BAB II KERANGKA TEORI
2.1
Ekuitas Merek (Brand equity)
2.1.1. Pengertian Ekuitas Merek ( Brand equity ) Ekuitas berarti nilai. Nilai sebuah merek sebenarnya didapatkan dari kata-kata dan tindakan konsumennya. Keputusan pembelian konsumen didasarkan pada faktor-faktor yang menurut merek penting, semakin banyak faktor yang dinilai penting maka merek tersebut dapat dikatakan sebagai merek yang bernilai. Ekuitas merek adalah serangkaian aset dan kewajiban merek yang terkait dengan sebuah merek, nama, dan simbolnya, yang menambah atau mengurangi nilai yang diberikan sebuah produk atau jasa kepada perusahaan dan atau pelanggan perusahaan tersebut (Tjiptono,2004:38). Aaker dalam Ferrina dewi (2008:169) Brand equity atau ekuitas merek adalah sejumlah asset dan kewajiban yang berhubungan dengan merek, namanya, dan simbol, yang menambah atau mengurangi nilai produk atau jasa bagi perusahaan atau bagi pelanggannya. Ekuitas merek adalah nilai tambah yang diberikan pada produk dan jasa. Ekuitas merek dapat tercermin dalam cara konsumen berpikir, merasa, dan bertindak dalam hubungannya dengan merek, dan juga harga, pangsa pasar, dan profitabilitas, yang diberikan, merek bagi perusahaan (Kotler, Keller 2009: 26). Brand Equity (ekuitas merek) adalah serangkaian aset dan kewajiban (liabilities) merek yang terkait dengan sebuah merek, nama, dan simbolnya, yang
menambah atau mengurangi nilai yang diberikan oleh sebuah produk atau jasa kepada perusahaan dan/atau pelanggan perusahaan tersebut (Aaker (1991) dalam Fandy Tjiptono, 2005). Ekuitas merek adalah efek diferensiasi yang positif yang dapat diketahui dari respon konsumen terhadap barang atau jasa. Jadi brand equity adalah kekuatan suatu brand yang dapat menambah atau mengurangi nilai dari brand itu sendiri yang dapat diketahui dari respon konsumen terhadap barang atau jasa yang dijual, Kotler dan Armstrong (2004:292). 2.1.2. Membangun Ekuitas Merek (Brand equity) Kriteria dalam merancang dan memilih elemen-elemen merek untuk membangun ekuitas merek yaitu : 1. Mudah diingat 2. Memiliki arti tertentu 3. Mengandung daya tarik secara estetika 4. Dapat digunakan baik untuk maupun dalam kategori produk, lintas geografis dan budaya serta segmen pasar. 5. Mudah diadaptasi dan fleksibel sepanjang waktu 6. Terlindungi secara hukum dari pesaing
2.1.3. Konsep Brand equity Konsep ekuitas merek mempengaruhi proses keputusan pembelian yaitu bahwa merek juga membantu meyakinkan konsumen, dimana mereka membeli produk tersebut. Dengan demikian, merek berkaitan dengan cara konsumen dan membeli barang-barang bukan sekedar sebuah karakteristik barang-barang tertentu. Hal tersebut dijelaskan dengan gambar dibawah:
Gambar 2.1 Konsep Ekuitas Merek yang mempengaruhi Proses Keputusan Pembelian Brand Awareness
Perceived Quality
Brand Associatiion
Brand Equity
Brand Loyalty
Other Propritary
Sumber : Aaker dalam Durianto (2001:5)
2.1.4. Elemen-elemen Ekuitas Merek (Brand equity) Elemen-elemen utama dalam ekuitas merek ada empat, yaitu: 1). Kesadaran Merek (Brand awareness) 2). Asosiasi Merek (Brand association) 3). Kesan Kualitas (Perceived quality) 4). Loyalitas Merek (Brand loyalty)

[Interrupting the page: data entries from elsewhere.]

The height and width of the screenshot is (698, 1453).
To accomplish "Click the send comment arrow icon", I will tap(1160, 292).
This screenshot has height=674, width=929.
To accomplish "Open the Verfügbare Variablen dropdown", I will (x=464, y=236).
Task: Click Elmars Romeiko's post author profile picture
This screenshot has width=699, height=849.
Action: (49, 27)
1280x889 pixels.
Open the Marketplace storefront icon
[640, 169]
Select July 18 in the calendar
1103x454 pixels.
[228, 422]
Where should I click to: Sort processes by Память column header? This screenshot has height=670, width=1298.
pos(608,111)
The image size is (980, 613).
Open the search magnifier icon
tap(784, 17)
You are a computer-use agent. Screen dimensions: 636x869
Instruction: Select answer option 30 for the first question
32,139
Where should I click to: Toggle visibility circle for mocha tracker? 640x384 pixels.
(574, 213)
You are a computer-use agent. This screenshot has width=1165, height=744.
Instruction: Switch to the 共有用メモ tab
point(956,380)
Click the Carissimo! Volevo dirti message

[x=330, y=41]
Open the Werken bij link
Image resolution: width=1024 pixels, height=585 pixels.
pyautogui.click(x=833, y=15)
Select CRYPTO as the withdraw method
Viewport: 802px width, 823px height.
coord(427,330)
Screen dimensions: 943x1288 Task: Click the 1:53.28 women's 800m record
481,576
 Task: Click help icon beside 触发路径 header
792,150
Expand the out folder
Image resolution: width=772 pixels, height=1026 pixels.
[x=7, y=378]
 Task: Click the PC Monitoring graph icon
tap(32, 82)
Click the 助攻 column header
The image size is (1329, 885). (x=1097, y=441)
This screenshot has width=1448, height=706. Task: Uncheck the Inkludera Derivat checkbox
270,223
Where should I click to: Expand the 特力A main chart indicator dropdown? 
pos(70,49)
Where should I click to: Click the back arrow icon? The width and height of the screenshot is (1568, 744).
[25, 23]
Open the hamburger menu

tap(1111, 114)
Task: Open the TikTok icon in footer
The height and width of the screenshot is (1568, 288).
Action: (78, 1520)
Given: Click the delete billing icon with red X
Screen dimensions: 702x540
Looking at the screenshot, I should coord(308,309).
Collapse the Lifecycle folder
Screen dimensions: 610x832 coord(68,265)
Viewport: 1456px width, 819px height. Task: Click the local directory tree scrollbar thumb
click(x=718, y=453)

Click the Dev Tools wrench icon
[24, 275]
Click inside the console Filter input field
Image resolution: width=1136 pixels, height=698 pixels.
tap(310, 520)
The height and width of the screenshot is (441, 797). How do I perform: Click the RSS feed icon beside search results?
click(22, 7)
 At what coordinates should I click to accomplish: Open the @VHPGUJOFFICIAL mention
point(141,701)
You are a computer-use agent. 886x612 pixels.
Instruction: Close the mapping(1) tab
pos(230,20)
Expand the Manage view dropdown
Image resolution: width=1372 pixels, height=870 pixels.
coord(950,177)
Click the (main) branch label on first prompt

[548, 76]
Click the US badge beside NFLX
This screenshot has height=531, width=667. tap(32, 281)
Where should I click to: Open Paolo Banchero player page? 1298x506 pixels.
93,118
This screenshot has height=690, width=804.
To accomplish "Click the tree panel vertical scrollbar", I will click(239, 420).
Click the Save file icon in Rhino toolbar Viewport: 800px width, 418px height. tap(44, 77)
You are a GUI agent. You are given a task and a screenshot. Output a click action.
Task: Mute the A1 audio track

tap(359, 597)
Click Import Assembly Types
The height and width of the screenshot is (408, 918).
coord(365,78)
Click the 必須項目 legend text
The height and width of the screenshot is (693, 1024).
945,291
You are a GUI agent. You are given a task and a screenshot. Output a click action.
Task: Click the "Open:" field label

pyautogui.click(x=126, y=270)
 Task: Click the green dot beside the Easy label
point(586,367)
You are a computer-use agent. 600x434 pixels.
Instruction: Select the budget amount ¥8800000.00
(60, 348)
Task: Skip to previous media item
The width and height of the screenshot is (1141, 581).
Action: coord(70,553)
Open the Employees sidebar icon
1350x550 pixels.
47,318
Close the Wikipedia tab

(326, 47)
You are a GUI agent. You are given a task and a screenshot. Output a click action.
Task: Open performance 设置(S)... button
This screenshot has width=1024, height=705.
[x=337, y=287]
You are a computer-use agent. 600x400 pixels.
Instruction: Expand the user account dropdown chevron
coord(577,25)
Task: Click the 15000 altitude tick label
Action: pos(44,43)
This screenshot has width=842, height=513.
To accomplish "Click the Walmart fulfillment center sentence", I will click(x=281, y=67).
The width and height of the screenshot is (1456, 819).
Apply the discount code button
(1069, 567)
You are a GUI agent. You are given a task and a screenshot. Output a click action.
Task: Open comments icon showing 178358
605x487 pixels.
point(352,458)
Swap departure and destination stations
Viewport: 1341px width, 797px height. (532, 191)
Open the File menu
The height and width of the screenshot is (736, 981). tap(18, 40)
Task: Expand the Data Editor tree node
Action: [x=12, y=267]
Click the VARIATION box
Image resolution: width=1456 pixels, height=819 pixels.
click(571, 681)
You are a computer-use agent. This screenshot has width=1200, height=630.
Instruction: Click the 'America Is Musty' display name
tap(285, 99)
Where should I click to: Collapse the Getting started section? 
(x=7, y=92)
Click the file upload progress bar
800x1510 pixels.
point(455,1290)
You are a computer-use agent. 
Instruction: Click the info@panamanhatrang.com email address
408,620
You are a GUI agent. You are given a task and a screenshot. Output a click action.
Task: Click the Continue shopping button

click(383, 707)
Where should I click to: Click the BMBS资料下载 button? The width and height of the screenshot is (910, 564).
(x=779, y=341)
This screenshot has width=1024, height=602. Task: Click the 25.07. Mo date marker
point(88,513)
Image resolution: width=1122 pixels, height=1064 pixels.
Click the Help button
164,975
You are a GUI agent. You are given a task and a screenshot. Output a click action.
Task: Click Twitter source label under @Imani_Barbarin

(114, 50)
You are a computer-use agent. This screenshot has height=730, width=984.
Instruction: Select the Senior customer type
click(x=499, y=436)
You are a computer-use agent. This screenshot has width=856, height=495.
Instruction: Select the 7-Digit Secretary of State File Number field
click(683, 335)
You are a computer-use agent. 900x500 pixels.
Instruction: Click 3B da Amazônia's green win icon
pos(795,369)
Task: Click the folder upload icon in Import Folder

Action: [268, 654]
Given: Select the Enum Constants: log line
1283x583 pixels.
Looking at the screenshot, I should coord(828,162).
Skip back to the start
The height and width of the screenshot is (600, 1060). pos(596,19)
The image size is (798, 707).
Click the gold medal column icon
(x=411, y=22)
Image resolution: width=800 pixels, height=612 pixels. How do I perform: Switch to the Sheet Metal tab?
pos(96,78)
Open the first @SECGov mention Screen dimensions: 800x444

1) Kesadaran Merek (Brand awareness) Brand awareness adalah kesanggupan seorang calon pembeli untuk mengenali, mengingat kembali suatu merek sebagai bagian dari suatu kategori produk tertentu. Bagian dari suatu kategori produk perlu ditekankan karena terdapat suatu hubungan yang kuat antara kategori produk dengan merek yang dilibatkan (Durianto,2001:54).
Peran Brand awareness dalam brand equity tergantung pada tingkatan akan pencapaian kesadaran dibenak konsumen. Awareness dikatakan tinggi jika konsumen dapat mengingat merek, baik sebelum proses pembelian, ketika dalam proses pembelian, maupun ketika konsumen mengkonsumsi produk pesaing. Empat tingkatan Brand awareness yaitu: a. Unawareof brand (Tidak menyadari merek) Merupakan tingkat yang paling rendah dalam piramida kesadaran merek, dimana konsumen tidak menyadari akan adanya suatu merek. b. Brand recognition (pengenalan merek) Tingkat minimal dari kesadaran merek. Hal ini penting pada saat seorang pembeli memilih suatu merek pada saat melakukan pembelian. c. Brand recall (Pengingatan kembali terhadap merek) Pengingatan kembali terhadap merek didasarkan pada permintaan seseorang untuk menyebutkan merek tertentu dalam suatu kelas produk. Hal ini diistilahkan dengan pengingatan kembali tanpa bantuan, karena berbeda dari tugaspengenalan, responden tidak perlu dibantu untuk memunculkan merek tersebut. d. Top of mind (Puncak pikiran) Apabila seseorang ditanya secara langsung tanpa diberi bantuan pengingatan dan orang tersebut dapat menyebutkan satu nama merek, maka merek yang paling banyak disebutkan pertama kali merupakan puncak pikiran. Dengan kata lain, merek tersebut merupakan merek utama dari berbagai merek yang ada di dalam benak konsumen.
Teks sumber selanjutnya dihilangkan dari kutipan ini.